[Material for the task — start]

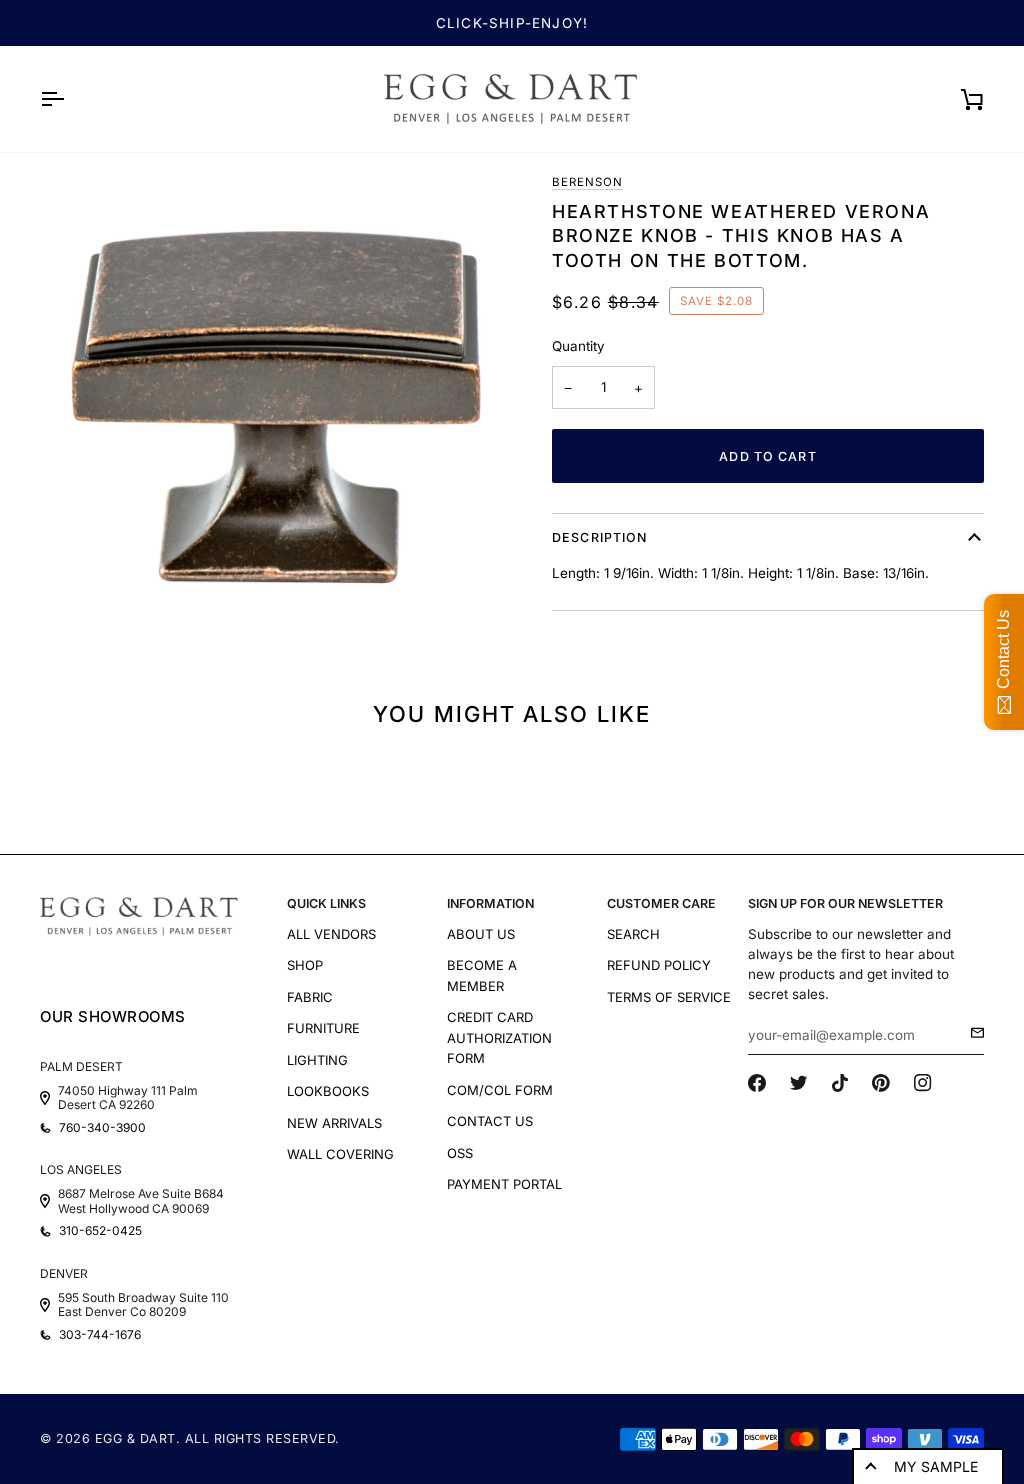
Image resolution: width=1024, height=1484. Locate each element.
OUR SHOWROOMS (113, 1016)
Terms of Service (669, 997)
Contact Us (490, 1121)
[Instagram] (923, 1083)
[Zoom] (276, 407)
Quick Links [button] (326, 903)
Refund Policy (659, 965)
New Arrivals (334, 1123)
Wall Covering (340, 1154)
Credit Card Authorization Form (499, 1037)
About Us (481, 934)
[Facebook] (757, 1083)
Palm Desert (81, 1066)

[Material for the task — finish]

When you transcribe the entries above, begin at their first line, end with the line containing "New Arrivals (334, 1123)", and copy each line exactly without any picture.

Response for this exercise:
Image resolution: width=1024, height=1484. Locate each element.
OUR SHOWROOMS (113, 1016)
Terms of Service (669, 997)
Contact Us (490, 1121)
[Instagram] (923, 1083)
[Zoom] (276, 407)
Quick Links [button] (326, 903)
Refund Policy (659, 965)
New Arrivals (334, 1123)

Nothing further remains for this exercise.